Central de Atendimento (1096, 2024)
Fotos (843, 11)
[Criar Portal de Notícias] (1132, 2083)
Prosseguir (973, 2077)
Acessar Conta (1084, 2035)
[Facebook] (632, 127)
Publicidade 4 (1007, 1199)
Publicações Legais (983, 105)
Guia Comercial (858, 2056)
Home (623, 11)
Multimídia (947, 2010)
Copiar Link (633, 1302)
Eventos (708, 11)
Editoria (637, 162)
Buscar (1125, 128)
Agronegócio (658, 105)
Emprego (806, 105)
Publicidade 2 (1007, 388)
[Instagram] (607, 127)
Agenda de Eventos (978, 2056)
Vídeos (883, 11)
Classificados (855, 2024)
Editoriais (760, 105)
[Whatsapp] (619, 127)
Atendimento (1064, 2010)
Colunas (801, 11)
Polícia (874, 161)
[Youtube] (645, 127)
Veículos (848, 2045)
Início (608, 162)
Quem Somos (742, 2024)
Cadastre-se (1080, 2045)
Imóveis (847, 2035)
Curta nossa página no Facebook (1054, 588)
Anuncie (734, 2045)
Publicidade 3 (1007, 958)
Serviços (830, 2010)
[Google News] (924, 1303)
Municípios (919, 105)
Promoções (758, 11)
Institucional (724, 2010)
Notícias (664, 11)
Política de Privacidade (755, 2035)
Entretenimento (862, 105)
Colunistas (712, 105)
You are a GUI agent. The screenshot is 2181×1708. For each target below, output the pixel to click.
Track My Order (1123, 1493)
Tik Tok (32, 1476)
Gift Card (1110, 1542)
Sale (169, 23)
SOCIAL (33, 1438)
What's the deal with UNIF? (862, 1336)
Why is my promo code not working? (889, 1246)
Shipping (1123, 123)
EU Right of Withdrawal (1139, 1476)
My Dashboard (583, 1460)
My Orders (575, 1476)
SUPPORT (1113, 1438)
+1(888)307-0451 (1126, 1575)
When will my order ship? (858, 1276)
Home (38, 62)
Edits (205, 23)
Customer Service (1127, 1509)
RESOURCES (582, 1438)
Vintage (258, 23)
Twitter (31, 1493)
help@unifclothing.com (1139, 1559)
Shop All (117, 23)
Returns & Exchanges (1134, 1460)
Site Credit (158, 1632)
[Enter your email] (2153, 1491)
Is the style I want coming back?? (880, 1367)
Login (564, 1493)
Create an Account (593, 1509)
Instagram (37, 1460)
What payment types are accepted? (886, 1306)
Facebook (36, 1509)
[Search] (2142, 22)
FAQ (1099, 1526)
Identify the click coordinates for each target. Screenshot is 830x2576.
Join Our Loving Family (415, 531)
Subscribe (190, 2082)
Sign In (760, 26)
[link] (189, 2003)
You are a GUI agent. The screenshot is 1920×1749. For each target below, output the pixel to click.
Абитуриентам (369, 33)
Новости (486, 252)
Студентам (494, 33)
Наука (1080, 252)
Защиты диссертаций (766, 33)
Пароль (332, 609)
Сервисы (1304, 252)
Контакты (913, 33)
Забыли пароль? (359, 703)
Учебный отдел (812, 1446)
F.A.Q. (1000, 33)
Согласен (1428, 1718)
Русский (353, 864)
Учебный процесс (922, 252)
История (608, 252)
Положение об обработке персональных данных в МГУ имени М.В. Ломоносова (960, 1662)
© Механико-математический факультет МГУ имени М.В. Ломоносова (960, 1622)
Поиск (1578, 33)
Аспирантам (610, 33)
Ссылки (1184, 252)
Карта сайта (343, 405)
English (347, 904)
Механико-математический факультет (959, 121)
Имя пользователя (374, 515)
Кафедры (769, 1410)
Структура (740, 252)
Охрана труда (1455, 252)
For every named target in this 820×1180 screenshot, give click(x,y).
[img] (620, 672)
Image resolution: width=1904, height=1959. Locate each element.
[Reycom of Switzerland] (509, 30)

* * * * * * * * *

- **Exercise goal**:
For this task, copy exactly the line with "When will my order ship? (858, 1276)" and the lines that come after it, stopping at the end of the material above.

- **Written response**:
When will my order ship? (858, 1276)
Home (38, 62)
Edits (205, 23)
Customer Service (1127, 1509)
RESOURCES (582, 1438)
Vintage (258, 23)
Twitter (31, 1493)
help@unifclothing.com (1139, 1559)
Shop All (117, 23)
Returns & Exchanges (1134, 1460)
Site Credit (158, 1632)
[Enter your email] (2153, 1491)
Is the style I want coming back?? (880, 1367)
Login (564, 1493)
Create an Account (593, 1509)
Instagram (37, 1460)
What payment types are accepted? (886, 1306)
Facebook (36, 1509)
[Search] (2142, 22)
FAQ (1099, 1526)
Identify the click coordinates for each target. Screenshot is 830x2576.
Join Our Loving Family (415, 531)
Subscribe (190, 2082)
Sign In (760, 26)
[link] (189, 2003)
You are a GUI agent. The screenshot is 1920×1749. For each target below, output the pixel to click.
Абитуриентам (369, 33)
Новости (486, 252)
Студентам (494, 33)
Наука (1080, 252)
Защиты диссертаций (766, 33)
Пароль (332, 609)
Сервисы (1304, 252)
Контакты (913, 33)
Забыли пароль? (359, 703)
Учебный отдел (812, 1446)
F.A.Q. (1000, 33)
Согласен (1428, 1718)
Русский (353, 864)
Учебный процесс (922, 252)
История (608, 252)
Положение об обработке персональных данных в МГУ имени М.В. Ломоносова (960, 1662)
© Механико-математический факультет МГУ имени М.В. Ломоносова (960, 1622)
Поиск (1578, 33)
Аспирантам (610, 33)
Ссылки (1184, 252)
Карта сайта (343, 405)
English (347, 904)
Механико-математический факультет (959, 121)
Имя пользователя (374, 515)
Кафедры (769, 1410)
Структура (740, 252)
Охрана труда (1455, 252)
For every named target in this 820×1180 screenshot, give click(x,y).
[img] (620, 672)
Image resolution: width=1904, height=1959. Locate each element.
[Reycom of Switzerland] (509, 30)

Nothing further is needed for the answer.